Groups gathered at the University of New Mexico, the Massachusetts Institute of Technology and a few other sites around the country as part of an effort by the U.S. Department of Energy to narrow the list of critical research problems the nation needs to address when it comes to nuclear energy.
The findings outlined by the six groups are meant to guide decisions on what research to fund.
D.V. Rao, a staff member at Los Alamos National Laboratory, said scientists have no way to persuade investors to jump on board without a way to test new ideas on a small scale.
“There’s frustration, and we need to break that paradigm,” he said in an interview. “We need to go through these cycles of advancement, just like SpaceX has with their rockets. They don’t keep sitting in the lab designing and designing. They take their rocket out and test it.”
Participants outlined numerous recommendations and areas where the U.S. could do better to boost innovation in nuclear energy. Everything from stable funding and safety to regulatory changes, new reactor designs, the availability of water and the public’s perception of nuclear power was discussed during the three-day workshops.
The Energy Department is looking for ways to apply existing technology to nuclear energy and is particularly interested in how nuclear technology fits in with affordable electricity generation and renewable energy, national security and the environment.
According to the U.S. Energy Information Agency, many European countries are already moving toward increasing levels of renewable and nuclear generation, with more than half of Europe’s electricity coming from no-carbon sources. In the United States, just less than one-third came from no-carbon sources in 2012.
There are currently 100 reactors operating in the U.S., and federal energy officials expect nuclear power to grow over the next two decades – just not at the same rate as renewable energy.
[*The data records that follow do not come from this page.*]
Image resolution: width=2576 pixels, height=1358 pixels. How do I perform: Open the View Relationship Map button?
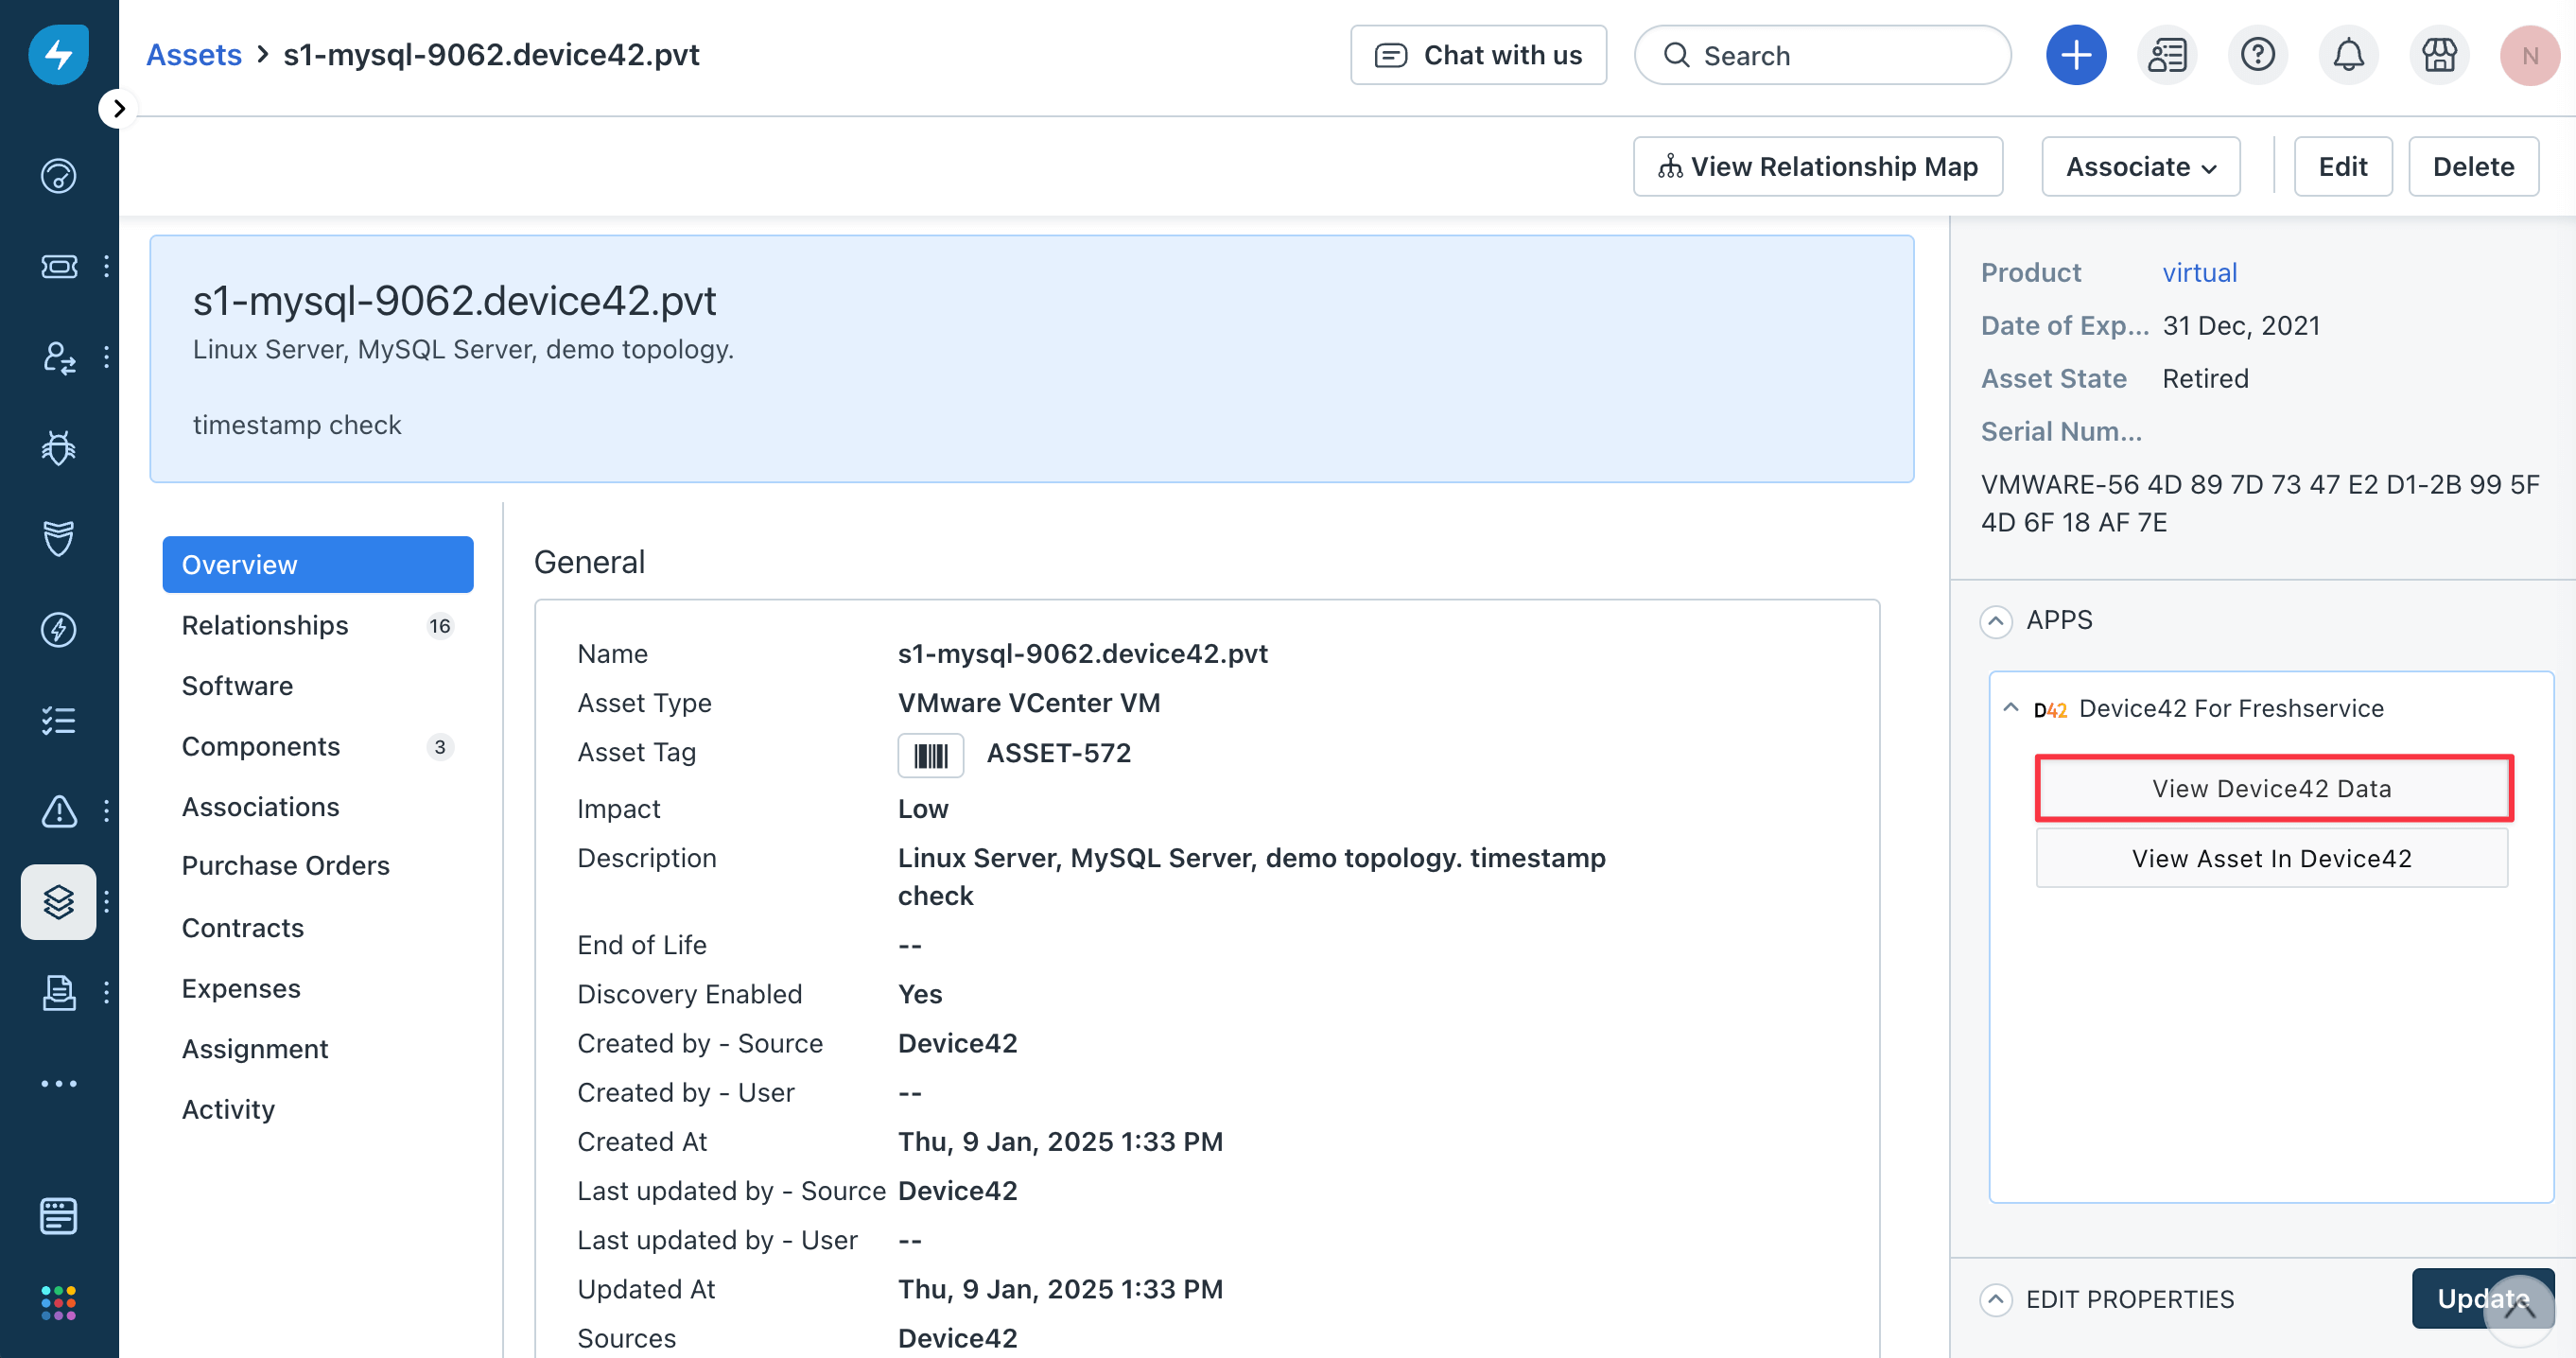pos(1817,167)
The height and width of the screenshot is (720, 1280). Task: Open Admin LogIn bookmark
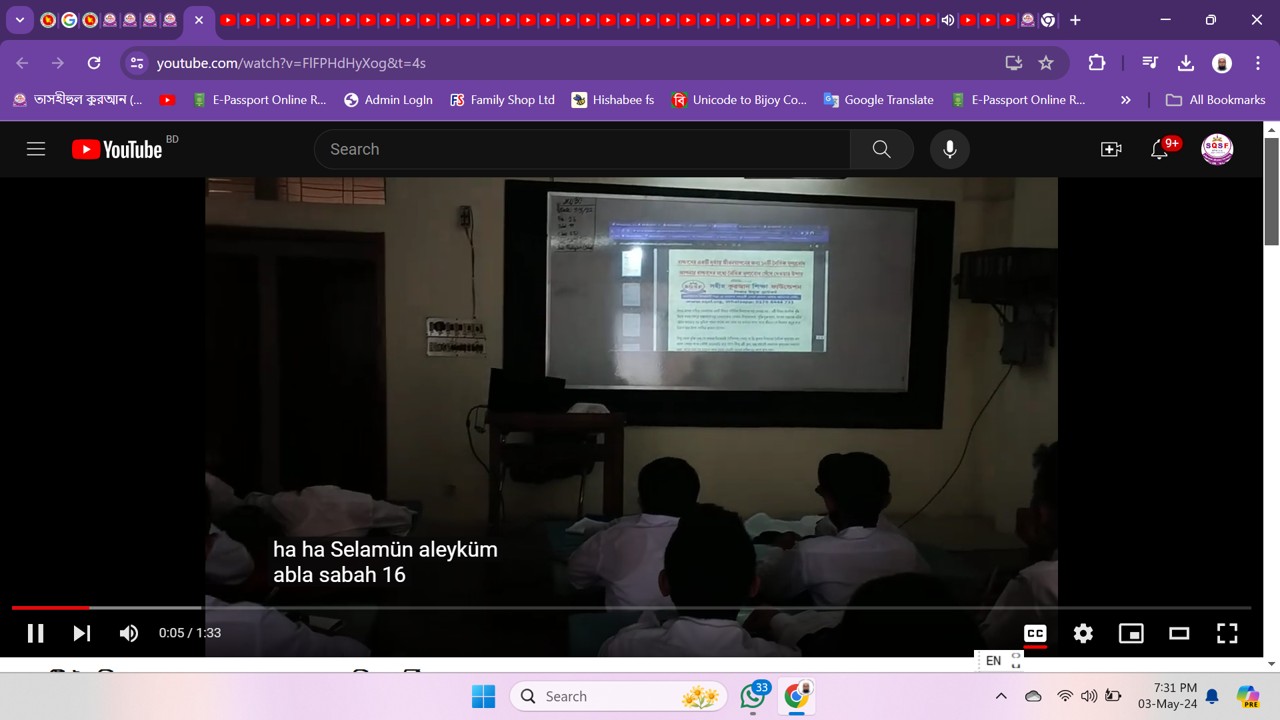(388, 100)
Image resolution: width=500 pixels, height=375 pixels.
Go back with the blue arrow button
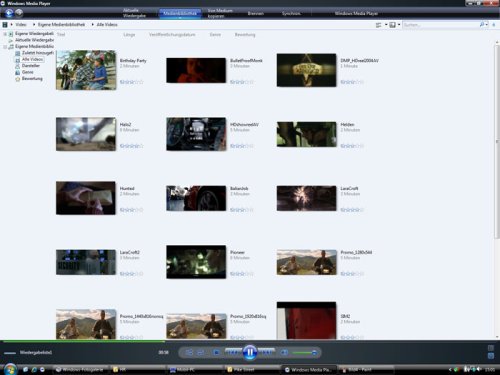pyautogui.click(x=9, y=13)
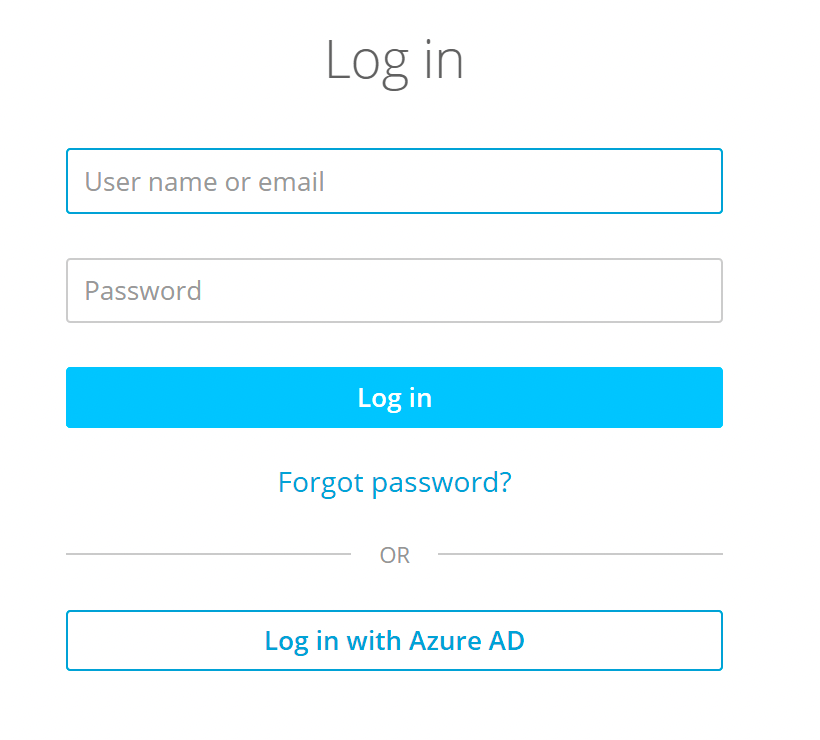This screenshot has height=740, width=820.
Task: Submit credentials using the Log in button
Action: [394, 397]

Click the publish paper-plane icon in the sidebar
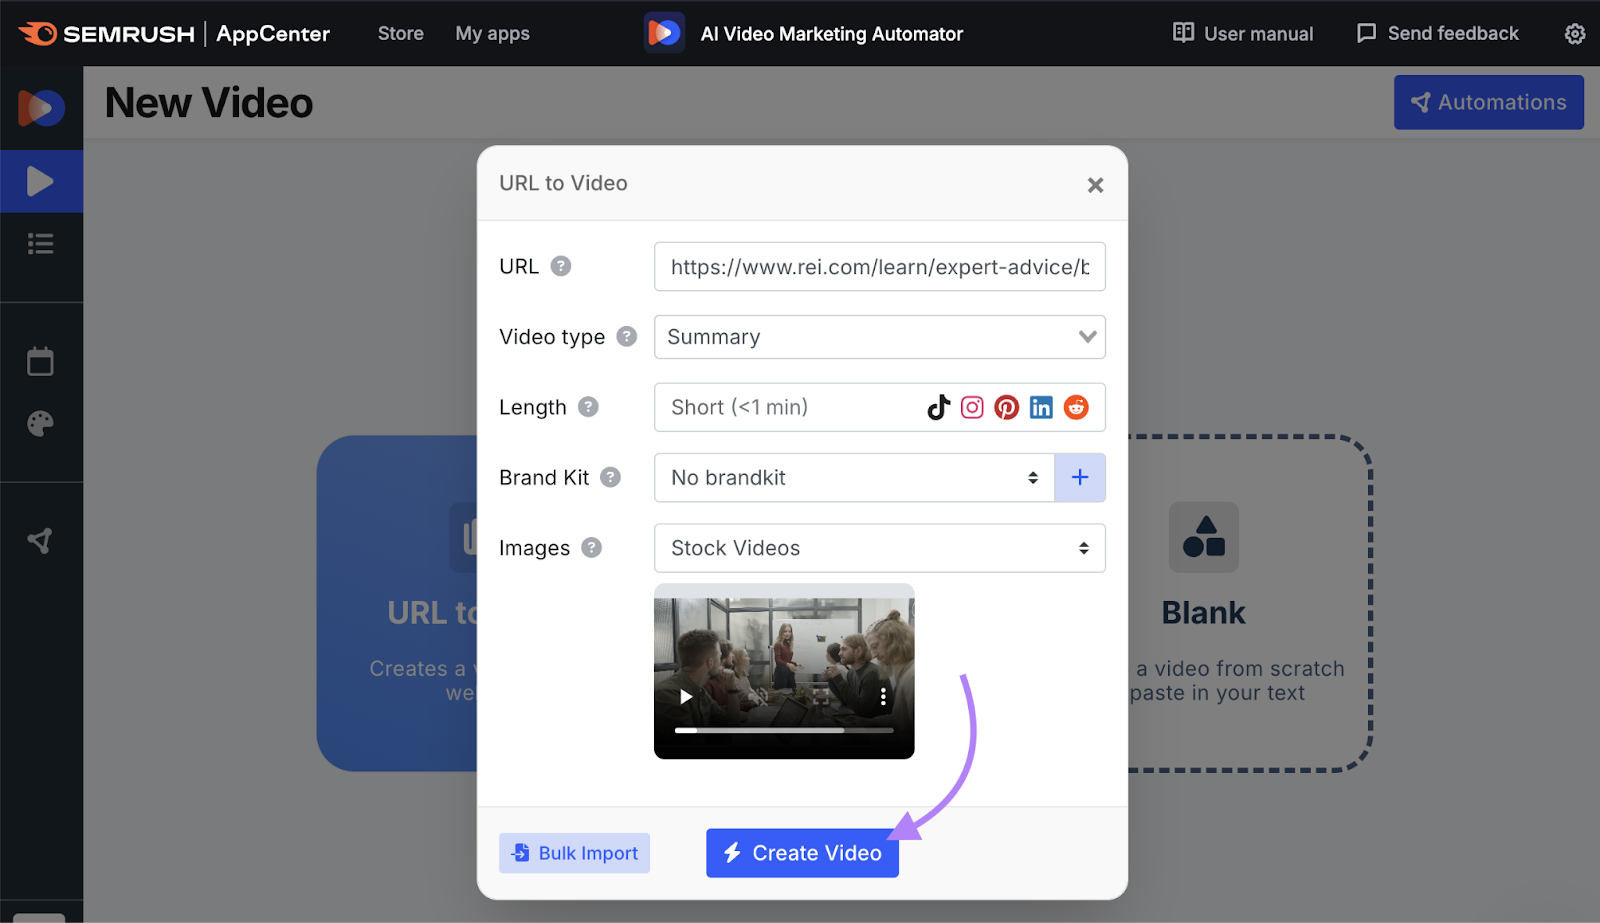tap(41, 539)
Environmental groups that have been pushing for more solar and wind power have raised concerns about the potential environmental effects of nuclear generation and the cleanup and decommissioning costs.
But given the intermittent nature of renewable energy and the lack of storage, nuclear power will have to be part of the equation as regulators look to curb pollution, said Kevan Weaver, director of technology integration at TerraPower.
“It’s the only non-emitting source that we can build at the terawatt level,” said Weaver, who participated in the workshop in Albuquerque.
TerraPower, a Washington-based company chaired by billionaire Bill Gates, hopes to build a next-generation, prototype reactor by 2025 and have commercial plants ready a decade later.